> _YOUR TASK_
Type out every line of the data again, exactly.

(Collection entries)
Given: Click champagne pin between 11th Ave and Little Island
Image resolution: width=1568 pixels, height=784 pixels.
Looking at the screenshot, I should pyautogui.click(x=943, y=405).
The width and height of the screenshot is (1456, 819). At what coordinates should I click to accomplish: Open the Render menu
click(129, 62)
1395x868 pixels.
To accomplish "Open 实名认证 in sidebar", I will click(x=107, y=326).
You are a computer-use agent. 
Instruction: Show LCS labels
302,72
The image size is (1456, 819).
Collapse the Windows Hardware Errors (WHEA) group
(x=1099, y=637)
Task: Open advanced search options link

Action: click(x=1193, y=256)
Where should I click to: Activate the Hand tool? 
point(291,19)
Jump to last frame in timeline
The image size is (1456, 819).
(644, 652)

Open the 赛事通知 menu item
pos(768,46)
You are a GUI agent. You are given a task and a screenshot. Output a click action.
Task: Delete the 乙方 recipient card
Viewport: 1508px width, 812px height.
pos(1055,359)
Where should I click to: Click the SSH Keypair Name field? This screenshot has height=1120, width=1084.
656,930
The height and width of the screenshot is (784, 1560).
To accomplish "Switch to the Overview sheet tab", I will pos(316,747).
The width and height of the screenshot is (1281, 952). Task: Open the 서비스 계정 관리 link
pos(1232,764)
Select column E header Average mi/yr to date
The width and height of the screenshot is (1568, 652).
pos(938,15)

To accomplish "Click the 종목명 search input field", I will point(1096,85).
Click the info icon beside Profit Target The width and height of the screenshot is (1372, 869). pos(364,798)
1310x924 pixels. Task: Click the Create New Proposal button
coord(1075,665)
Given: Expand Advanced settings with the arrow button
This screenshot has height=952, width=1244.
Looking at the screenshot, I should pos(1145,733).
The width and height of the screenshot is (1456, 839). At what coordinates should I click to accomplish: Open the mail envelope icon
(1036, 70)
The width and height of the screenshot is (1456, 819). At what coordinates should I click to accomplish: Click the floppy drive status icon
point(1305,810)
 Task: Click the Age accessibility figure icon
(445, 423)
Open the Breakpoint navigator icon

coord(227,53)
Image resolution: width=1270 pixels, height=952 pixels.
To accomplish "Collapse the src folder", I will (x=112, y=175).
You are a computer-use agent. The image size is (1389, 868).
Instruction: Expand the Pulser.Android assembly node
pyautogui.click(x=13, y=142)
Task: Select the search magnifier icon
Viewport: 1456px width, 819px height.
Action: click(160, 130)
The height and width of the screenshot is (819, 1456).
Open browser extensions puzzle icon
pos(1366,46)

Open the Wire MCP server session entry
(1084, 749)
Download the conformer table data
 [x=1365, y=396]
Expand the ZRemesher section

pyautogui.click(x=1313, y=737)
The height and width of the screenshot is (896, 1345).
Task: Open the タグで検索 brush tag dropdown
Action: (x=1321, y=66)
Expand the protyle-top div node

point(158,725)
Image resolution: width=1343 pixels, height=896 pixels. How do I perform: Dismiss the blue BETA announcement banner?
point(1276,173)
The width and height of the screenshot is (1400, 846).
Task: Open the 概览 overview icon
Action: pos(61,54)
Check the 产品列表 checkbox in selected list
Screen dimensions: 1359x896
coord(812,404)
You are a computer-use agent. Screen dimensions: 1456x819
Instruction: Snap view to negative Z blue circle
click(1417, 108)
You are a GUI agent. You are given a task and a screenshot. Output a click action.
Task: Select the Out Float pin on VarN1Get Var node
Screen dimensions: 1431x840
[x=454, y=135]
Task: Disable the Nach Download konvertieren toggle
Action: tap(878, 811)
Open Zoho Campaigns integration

> _REPLY_
Given: Click champagne pin between 11th Ave and Little Island
Image resolution: width=1568 pixels, height=784 pixels.
Looking at the screenshot, I should pyautogui.click(x=943, y=405).
The width and height of the screenshot is (1456, 819). At what coordinates should I click to accomplish: Open the Render menu
click(129, 62)
1395x868 pixels.
To accomplish "Open 实名认证 in sidebar", I will click(x=107, y=326).
You are a computer-use agent. 
Instruction: Show LCS labels
302,72
The image size is (1456, 819).
Collapse the Windows Hardware Errors (WHEA) group
(x=1099, y=637)
Task: Open advanced search options link

Action: click(x=1193, y=256)
Where should I click to: Activate the Hand tool? 
point(291,19)
Jump to last frame in timeline
The image size is (1456, 819).
(644, 652)

Open the 赛事通知 menu item
pos(768,46)
You are a GUI agent. You are given a task and a screenshot. Output a click action.
Task: Delete the 乙方 recipient card
Viewport: 1508px width, 812px height.
pos(1055,359)
Where should I click to: Click the SSH Keypair Name field? This screenshot has height=1120, width=1084.
656,930
The height and width of the screenshot is (784, 1560).
To accomplish "Switch to the Overview sheet tab", I will pos(316,747).
The width and height of the screenshot is (1281, 952). Task: Open the 서비스 계정 관리 link
pos(1232,764)
Select column E header Average mi/yr to date
The width and height of the screenshot is (1568, 652).
pos(938,15)

To accomplish "Click the 종목명 search input field", I will point(1096,85).
Click the info icon beside Profit Target The width and height of the screenshot is (1372, 869). pos(364,798)
1310x924 pixels. Task: Click the Create New Proposal button
coord(1075,665)
Given: Expand Advanced settings with the arrow button
This screenshot has height=952, width=1244.
Looking at the screenshot, I should pos(1145,733).
The width and height of the screenshot is (1456, 839). At what coordinates should I click to accomplish: Open the mail envelope icon
(1036, 70)
The width and height of the screenshot is (1456, 819). At what coordinates should I click to accomplish: Click the floppy drive status icon
point(1305,810)
 Task: Click the Age accessibility figure icon
(445, 423)
Open the Breakpoint navigator icon

coord(227,53)
Image resolution: width=1270 pixels, height=952 pixels.
To accomplish "Collapse the src folder", I will (x=112, y=175).
You are a computer-use agent. The image size is (1389, 868).
Instruction: Expand the Pulser.Android assembly node
pyautogui.click(x=13, y=142)
Task: Select the search magnifier icon
Viewport: 1456px width, 819px height.
Action: click(160, 130)
The height and width of the screenshot is (819, 1456).
Open browser extensions puzzle icon
pos(1366,46)

Open the Wire MCP server session entry
(1084, 749)
Download the conformer table data
 [x=1365, y=396]
Expand the ZRemesher section

pyautogui.click(x=1313, y=737)
The height and width of the screenshot is (896, 1345).
Task: Open the タグで検索 brush tag dropdown
Action: (x=1321, y=66)
Expand the protyle-top div node

point(158,725)
Image resolution: width=1343 pixels, height=896 pixels. How do I perform: Dismiss the blue BETA announcement banner?
point(1276,173)
The width and height of the screenshot is (1400, 846).
Task: Open the 概览 overview icon
Action: pos(61,54)
Check the 产品列表 checkbox in selected list
Screen dimensions: 1359x896
coord(812,404)
You are a computer-use agent. Screen dimensions: 1456x819
Instruction: Snap view to negative Z blue circle
click(1417, 108)
You are a GUI agent. You are given a task and a screenshot. Output a click action.
Task: Select the Out Float pin on VarN1Get Var node
Screen dimensions: 1431x840
[x=454, y=135]
Task: Disable the Nach Download konvertieren toggle
Action: tap(878, 811)
Open Zoho Campaigns integration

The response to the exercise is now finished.